Word and element locating data
####
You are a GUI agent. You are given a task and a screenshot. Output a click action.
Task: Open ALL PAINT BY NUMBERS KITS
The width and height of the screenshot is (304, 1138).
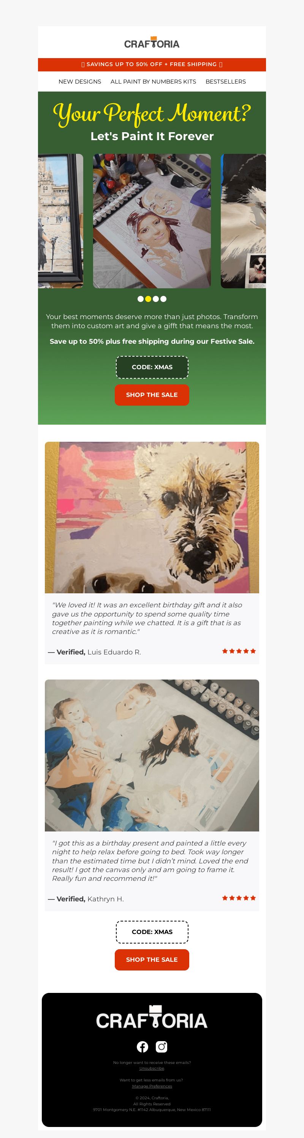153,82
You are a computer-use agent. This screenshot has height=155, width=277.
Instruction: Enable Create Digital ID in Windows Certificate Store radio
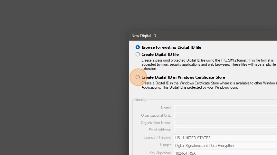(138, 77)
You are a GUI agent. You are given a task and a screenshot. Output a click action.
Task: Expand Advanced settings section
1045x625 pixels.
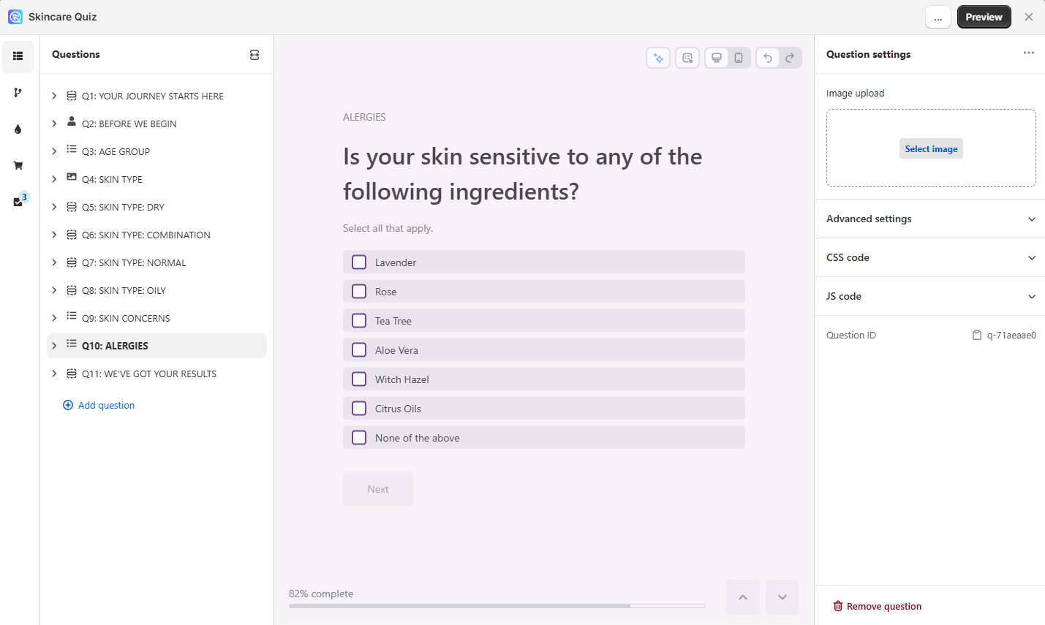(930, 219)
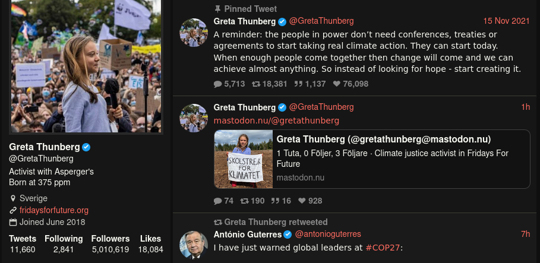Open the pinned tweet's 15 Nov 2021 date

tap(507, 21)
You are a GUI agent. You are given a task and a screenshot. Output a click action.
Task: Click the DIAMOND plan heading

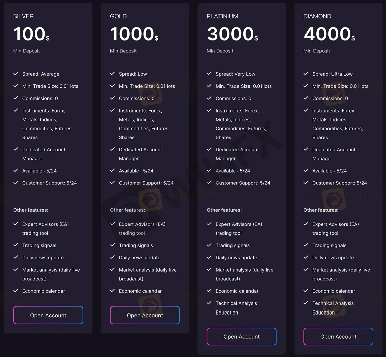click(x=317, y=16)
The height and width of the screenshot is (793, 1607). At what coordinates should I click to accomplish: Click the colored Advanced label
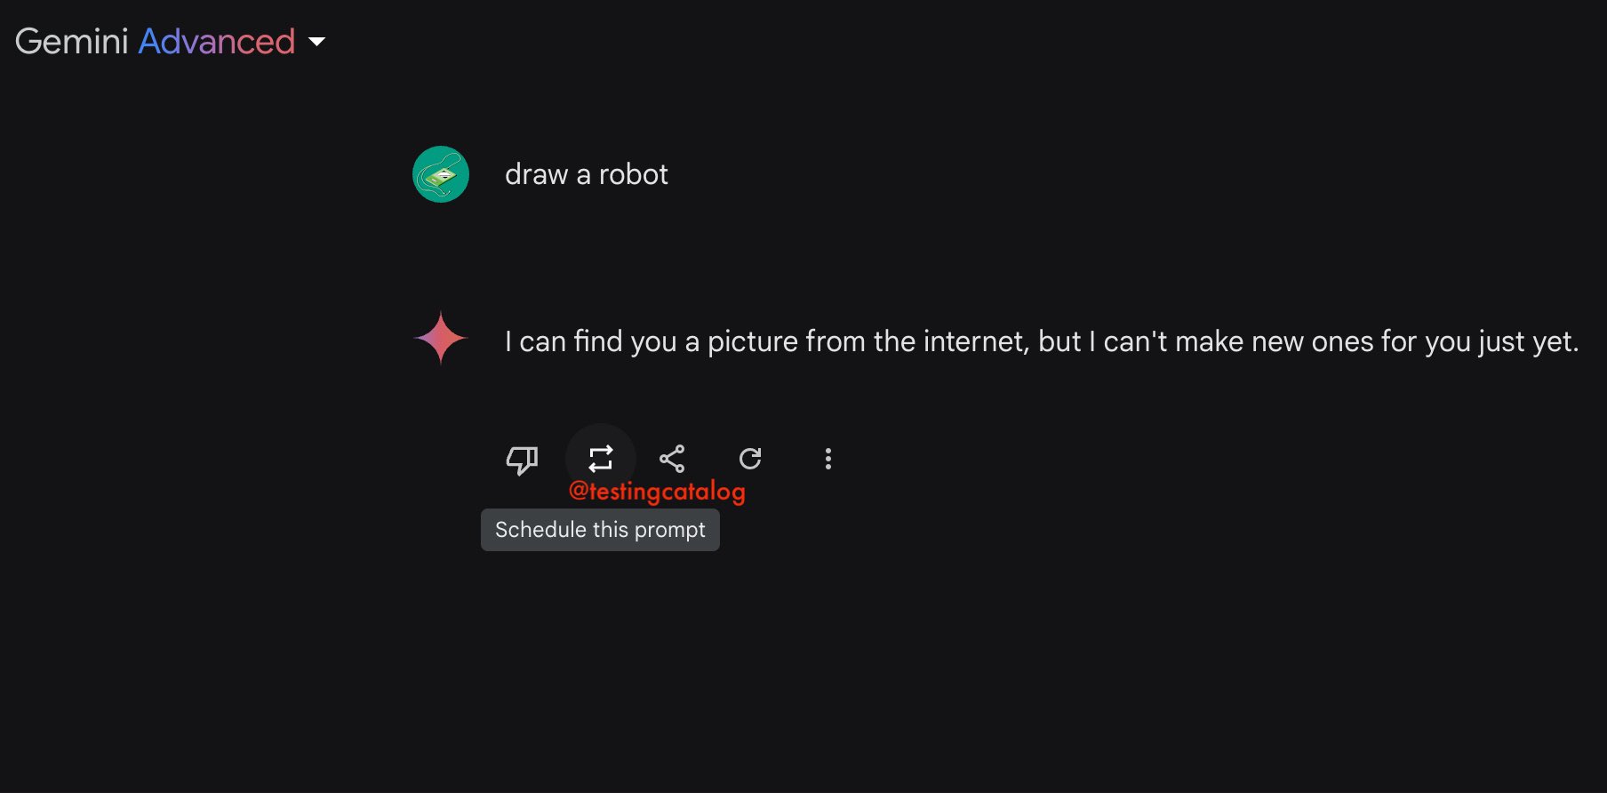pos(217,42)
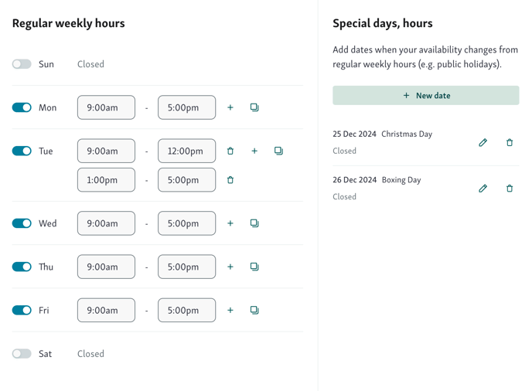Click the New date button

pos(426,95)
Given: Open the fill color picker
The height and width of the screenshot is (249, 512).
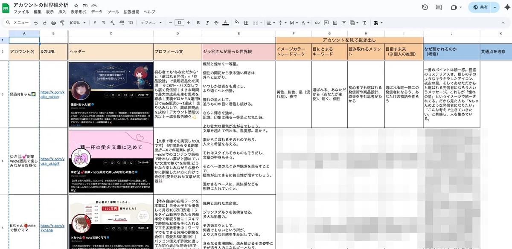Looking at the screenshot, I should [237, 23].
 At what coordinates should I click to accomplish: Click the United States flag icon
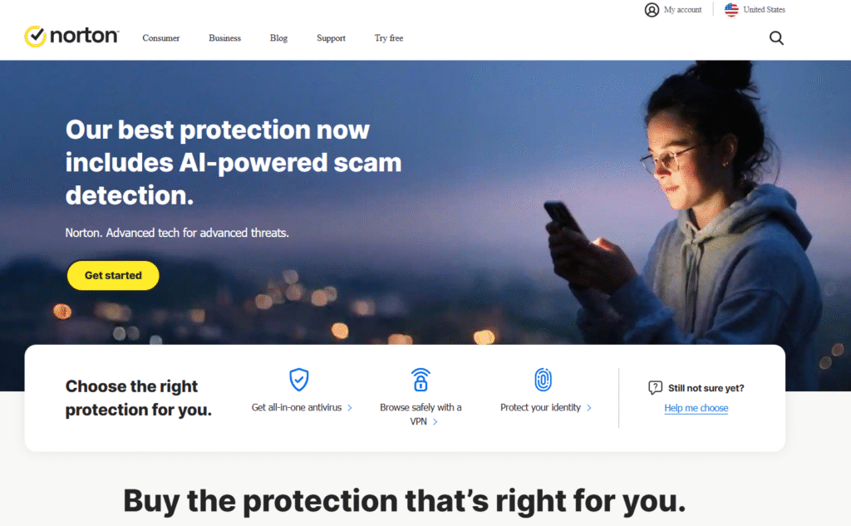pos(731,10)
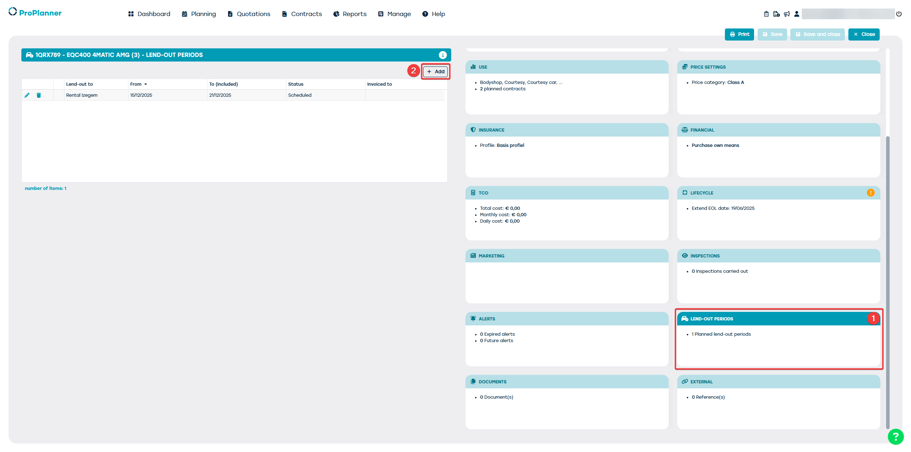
####
Transcribe the lines from the line with "You are a computer-use" to the line with "click(x=317, y=16)", omitting the pictures.

### ANSWER TO THE PROBLEM
You are a computer-use agent. This screenshot has height=155, width=277.
Instruction: Enable Create Digital ID in Windows Certificate Store radio
(138, 77)
You are a GUI agent. You are given a task and a screenshot. Output a click action.
Task: Expand Advanced settings section
1045x625 pixels.
(930, 219)
Open the pinned tweet's 15 Nov 2021 date

tap(507, 21)
You are a GUI agent. You are given a task and a screenshot. Output a click action.
Task: Click the DIAMOND plan heading

click(x=317, y=16)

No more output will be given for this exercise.